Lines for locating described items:
━━━━━━━━━━━━━━━━
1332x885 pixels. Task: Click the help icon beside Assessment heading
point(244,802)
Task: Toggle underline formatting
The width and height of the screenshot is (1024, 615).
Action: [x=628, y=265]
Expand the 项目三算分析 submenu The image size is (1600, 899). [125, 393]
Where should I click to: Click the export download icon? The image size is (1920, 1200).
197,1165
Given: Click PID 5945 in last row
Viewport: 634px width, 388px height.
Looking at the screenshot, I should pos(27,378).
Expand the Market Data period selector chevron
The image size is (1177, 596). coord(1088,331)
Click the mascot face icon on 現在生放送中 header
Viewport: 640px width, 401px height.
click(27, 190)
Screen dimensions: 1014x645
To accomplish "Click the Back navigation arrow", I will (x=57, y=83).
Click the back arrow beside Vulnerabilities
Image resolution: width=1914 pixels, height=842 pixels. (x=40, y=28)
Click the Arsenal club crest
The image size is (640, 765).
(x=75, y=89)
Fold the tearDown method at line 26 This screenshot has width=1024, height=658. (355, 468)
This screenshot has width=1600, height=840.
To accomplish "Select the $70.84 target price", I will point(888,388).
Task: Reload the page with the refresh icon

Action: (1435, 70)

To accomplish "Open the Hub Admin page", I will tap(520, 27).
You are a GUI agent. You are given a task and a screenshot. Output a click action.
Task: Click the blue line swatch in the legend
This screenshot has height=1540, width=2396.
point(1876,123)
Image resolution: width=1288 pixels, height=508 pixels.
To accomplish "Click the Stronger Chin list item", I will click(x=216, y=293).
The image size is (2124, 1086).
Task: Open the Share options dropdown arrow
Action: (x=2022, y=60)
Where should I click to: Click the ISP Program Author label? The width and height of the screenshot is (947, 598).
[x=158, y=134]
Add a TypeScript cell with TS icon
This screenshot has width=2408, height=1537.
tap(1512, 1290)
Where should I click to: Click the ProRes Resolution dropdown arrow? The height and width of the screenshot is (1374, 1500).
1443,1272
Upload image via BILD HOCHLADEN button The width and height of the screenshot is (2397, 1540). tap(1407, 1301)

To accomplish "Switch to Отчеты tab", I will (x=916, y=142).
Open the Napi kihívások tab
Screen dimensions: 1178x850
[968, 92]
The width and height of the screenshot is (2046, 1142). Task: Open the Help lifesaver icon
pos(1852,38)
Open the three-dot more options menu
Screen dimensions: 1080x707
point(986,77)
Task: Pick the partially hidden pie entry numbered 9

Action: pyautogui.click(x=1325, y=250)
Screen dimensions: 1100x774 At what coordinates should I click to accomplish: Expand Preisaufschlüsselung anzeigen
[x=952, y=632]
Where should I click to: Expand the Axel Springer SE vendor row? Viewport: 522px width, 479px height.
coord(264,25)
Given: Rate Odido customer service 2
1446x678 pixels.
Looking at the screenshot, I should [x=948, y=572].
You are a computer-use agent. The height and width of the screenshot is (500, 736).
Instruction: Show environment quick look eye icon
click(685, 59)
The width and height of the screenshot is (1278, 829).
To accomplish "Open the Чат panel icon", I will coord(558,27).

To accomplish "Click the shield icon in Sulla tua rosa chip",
━━━━━━━━━━━━━━━━
Rewrite all of the lines above, putting "sample" wherever "swatch" appears and leaving everything else unchanged.

Answer to the task:
1332x885 pixels. Task: Click the help icon beside Assessment heading
point(244,802)
Task: Toggle underline formatting
The width and height of the screenshot is (1024, 615).
Action: [x=628, y=265]
Expand the 项目三算分析 submenu The image size is (1600, 899). [125, 393]
Where should I click to: Click the export download icon? The image size is (1920, 1200).
197,1165
Given: Click PID 5945 in last row
Viewport: 634px width, 388px height.
Looking at the screenshot, I should pos(27,378).
Expand the Market Data period selector chevron
The image size is (1177, 596). coord(1088,331)
Click the mascot face icon on 現在生放送中 header
Viewport: 640px width, 401px height.
click(27, 190)
Screen dimensions: 1014x645
To accomplish "Click the Back navigation arrow", I will (x=57, y=83).
Click the back arrow beside Vulnerabilities
Image resolution: width=1914 pixels, height=842 pixels. (x=40, y=28)
Click the Arsenal club crest
The image size is (640, 765).
(x=75, y=89)
Fold the tearDown method at line 26 This screenshot has width=1024, height=658. (355, 468)
This screenshot has width=1600, height=840.
To accomplish "Select the $70.84 target price", I will point(888,388).
Task: Reload the page with the refresh icon

Action: (1435, 70)

To accomplish "Open the Hub Admin page", I will tap(520, 27).
You are a GUI agent. You are given a task and a screenshot. Output a click action.
Task: Click the blue line sample in the legend
This screenshot has height=1540, width=2396.
point(1876,123)
Image resolution: width=1288 pixels, height=508 pixels.
To accomplish "Click the Stronger Chin list item", I will click(x=216, y=293).
The image size is (2124, 1086).
Task: Open the Share options dropdown arrow
Action: (x=2022, y=60)
Where should I click to: Click the ISP Program Author label? The width and height of the screenshot is (947, 598).
[x=158, y=134]
Add a TypeScript cell with TS icon
This screenshot has width=2408, height=1537.
tap(1512, 1290)
Where should I click to: Click the ProRes Resolution dropdown arrow? The height and width of the screenshot is (1374, 1500).
1443,1272
Upload image via BILD HOCHLADEN button The width and height of the screenshot is (2397, 1540). tap(1407, 1301)

To accomplish "Switch to Отчеты tab", I will (x=916, y=142).
Open the Napi kihívások tab
Screen dimensions: 1178x850
[968, 92]
The width and height of the screenshot is (2046, 1142). Task: Open the Help lifesaver icon
pos(1852,38)
Open the three-dot more options menu
Screen dimensions: 1080x707
point(986,77)
Task: Pick the partially hidden pie entry numbered 9

Action: pyautogui.click(x=1325, y=250)
Screen dimensions: 1100x774 At what coordinates should I click to accomplish: Expand Preisaufschlüsselung anzeigen
[x=952, y=632]
Where should I click to: Expand the Axel Springer SE vendor row? Viewport: 522px width, 479px height.
coord(264,25)
Given: Rate Odido customer service 2
1446x678 pixels.
Looking at the screenshot, I should [x=948, y=572].
You are a computer-use agent. The height and width of the screenshot is (500, 736).
Instruction: Show environment quick look eye icon
click(685, 59)
The width and height of the screenshot is (1278, 829).
To accomplish "Open the Чат panel icon", I will coord(558,27).

To accomplish "Click the shield icon in Sulla tua rosa chip",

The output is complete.